Balsamon's best work is his "Scholia" (Greek: Σχόλια) (c. 1170), a commentary on the Nomocanon of Photios, the standard work on Eastern Orthodox ecclesiastical and imperial laws and decrees, commissioned by the Emperor Manuel I and the Patriarch Michael III. In his "Scholia", Balsamon insists on existing laws, and dwells on the relation between canons and laws — ecclesiastical and civil constitutions — giving precedence to the former. Balsamon also compiled a collection of ecclesiastical constitutions (Syntagma) and wrote other works, many of which concern the ongoing debate between the Eastern and Western Churches following the schism of 1054. Two of his letters were published: one treating of fasting, the other on the admission of novices into monasteries.

==Legacy==
Theodore's legacy is that he preserved the world's knowledge of many otherwise unknown source documents from early Byzantine political and theological history. His commentaries are still referenced to this day by students of Eastern Orthodox canon law.
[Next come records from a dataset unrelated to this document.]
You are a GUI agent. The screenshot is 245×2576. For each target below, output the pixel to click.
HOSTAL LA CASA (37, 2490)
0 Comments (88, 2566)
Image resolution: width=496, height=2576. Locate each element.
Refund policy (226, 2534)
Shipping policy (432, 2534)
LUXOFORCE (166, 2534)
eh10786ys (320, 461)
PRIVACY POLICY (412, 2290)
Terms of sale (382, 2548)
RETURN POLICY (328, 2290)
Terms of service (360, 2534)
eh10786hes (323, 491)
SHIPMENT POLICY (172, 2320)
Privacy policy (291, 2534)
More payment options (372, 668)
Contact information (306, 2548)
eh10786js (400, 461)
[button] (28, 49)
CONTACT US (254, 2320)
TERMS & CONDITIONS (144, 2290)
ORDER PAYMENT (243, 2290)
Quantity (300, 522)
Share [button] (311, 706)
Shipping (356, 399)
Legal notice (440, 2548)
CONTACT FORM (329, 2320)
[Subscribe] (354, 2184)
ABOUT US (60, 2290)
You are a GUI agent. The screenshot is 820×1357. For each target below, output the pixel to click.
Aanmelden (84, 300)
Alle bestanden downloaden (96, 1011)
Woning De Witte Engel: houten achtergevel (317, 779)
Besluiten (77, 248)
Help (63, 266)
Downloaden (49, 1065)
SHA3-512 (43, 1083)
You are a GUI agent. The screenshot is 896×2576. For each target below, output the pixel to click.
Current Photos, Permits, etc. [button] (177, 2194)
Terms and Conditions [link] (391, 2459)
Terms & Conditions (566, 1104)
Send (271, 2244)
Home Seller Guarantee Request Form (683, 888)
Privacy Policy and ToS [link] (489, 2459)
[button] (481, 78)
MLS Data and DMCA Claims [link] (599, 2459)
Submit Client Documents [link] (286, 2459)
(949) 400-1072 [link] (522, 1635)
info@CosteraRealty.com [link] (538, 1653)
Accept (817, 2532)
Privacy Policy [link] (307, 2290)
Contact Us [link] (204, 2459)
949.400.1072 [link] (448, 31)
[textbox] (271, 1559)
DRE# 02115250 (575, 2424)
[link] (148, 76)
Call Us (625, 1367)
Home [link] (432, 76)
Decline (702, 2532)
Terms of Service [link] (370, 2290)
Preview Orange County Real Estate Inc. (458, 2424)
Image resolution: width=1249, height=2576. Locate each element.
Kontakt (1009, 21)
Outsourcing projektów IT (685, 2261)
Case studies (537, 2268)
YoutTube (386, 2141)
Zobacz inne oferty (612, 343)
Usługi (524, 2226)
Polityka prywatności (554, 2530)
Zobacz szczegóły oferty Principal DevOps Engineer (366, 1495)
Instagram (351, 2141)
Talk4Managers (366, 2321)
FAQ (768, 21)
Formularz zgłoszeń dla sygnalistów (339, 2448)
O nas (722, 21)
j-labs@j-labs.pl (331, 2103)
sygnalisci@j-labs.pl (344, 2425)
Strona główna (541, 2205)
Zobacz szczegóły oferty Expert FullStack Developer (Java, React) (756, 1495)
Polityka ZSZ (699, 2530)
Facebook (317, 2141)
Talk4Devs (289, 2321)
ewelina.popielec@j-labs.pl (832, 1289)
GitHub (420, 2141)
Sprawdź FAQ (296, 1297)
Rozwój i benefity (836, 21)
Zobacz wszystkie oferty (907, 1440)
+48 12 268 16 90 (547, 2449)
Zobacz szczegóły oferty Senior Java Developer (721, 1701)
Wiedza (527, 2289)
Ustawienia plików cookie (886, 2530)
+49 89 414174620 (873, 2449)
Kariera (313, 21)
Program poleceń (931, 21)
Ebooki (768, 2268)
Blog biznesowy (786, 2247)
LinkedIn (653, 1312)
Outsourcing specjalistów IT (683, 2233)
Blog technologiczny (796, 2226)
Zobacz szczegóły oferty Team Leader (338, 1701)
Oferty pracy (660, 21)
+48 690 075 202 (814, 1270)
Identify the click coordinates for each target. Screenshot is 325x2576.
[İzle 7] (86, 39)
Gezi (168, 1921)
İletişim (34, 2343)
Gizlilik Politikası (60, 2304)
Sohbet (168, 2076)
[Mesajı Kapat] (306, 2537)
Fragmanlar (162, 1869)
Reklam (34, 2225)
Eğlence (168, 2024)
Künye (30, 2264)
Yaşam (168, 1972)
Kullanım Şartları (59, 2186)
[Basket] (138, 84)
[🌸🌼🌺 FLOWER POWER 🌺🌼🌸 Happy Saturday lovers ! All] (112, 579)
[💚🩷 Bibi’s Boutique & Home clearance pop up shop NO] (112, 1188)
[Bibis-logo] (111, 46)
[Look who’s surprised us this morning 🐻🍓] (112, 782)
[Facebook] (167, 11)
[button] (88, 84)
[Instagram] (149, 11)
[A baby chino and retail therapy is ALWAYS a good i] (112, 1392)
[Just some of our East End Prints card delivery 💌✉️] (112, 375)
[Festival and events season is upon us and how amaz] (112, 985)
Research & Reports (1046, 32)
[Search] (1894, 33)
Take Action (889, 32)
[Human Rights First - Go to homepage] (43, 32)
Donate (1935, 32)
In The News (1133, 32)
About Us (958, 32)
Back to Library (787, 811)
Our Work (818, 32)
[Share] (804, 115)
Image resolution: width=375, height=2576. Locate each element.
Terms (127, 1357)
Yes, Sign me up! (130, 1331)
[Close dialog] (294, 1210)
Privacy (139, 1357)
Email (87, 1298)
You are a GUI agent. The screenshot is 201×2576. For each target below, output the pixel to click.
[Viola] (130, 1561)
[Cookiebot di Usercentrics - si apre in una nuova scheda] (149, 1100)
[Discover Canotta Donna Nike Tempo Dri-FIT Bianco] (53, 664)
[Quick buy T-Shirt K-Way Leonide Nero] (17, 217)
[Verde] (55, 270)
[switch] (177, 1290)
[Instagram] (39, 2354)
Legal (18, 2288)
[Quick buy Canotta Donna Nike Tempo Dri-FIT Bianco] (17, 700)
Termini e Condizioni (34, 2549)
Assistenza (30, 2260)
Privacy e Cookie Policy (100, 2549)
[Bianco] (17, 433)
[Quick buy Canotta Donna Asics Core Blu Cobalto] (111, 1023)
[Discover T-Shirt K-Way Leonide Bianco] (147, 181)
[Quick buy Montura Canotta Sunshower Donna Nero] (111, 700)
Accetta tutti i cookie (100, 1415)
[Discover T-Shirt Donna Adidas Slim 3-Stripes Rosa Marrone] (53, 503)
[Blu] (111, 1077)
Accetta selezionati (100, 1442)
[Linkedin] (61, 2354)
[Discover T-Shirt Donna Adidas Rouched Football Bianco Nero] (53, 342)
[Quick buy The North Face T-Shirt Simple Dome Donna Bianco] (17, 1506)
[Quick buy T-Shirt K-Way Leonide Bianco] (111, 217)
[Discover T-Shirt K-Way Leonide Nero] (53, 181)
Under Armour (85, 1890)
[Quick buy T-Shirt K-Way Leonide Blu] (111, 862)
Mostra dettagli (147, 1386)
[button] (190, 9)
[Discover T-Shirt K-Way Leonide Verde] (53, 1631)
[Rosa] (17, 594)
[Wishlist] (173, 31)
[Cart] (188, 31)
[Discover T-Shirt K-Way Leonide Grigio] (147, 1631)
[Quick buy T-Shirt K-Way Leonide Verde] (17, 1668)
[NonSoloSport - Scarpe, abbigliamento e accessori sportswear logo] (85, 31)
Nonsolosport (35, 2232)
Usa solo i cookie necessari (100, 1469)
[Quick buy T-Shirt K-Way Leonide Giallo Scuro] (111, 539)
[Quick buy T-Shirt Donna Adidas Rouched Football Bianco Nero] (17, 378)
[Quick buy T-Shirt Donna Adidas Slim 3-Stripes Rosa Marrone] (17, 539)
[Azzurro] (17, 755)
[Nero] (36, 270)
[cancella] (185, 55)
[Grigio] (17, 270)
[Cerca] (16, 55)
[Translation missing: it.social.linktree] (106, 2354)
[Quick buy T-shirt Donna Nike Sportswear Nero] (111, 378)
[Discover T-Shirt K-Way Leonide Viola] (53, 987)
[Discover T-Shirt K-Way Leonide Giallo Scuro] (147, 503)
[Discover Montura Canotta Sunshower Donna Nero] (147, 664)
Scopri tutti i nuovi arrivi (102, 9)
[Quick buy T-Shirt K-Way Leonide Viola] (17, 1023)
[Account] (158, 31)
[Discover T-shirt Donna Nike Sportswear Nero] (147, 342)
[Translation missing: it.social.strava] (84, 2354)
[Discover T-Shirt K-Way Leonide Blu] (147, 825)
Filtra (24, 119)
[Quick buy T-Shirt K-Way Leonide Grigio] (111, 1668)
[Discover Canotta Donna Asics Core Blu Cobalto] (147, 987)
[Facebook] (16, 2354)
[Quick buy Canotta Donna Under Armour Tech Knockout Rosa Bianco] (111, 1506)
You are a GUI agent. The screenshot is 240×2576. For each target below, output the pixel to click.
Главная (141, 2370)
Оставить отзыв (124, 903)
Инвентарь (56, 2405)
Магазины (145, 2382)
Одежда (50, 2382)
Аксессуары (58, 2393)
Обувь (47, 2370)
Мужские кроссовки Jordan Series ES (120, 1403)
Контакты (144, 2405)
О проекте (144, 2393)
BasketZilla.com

Theodore also standardized the liturgical practices in usage in the Antiochian Church, to adopt the Byzantine Rite and to reject other Eastern Rites.

==Bibliography==
Balsamon's Scholia was first published by Gentian Hervet in Latin at Paris (1561), at Basle (1562); in Greek and Latin at Paris (1615), and again at Basle (1620). It is also found in Beveridge's "Pandecta Canonum", Oxford, 1672 (P. G., cxxxvii-viii). From 1852 to 1860, Rhalli and Potli published at Athens a collection of the sources of Greek canon law which contains Balsamon's commentary. Migne published his commentaries in his Patrologia Graeca, CIV, 441.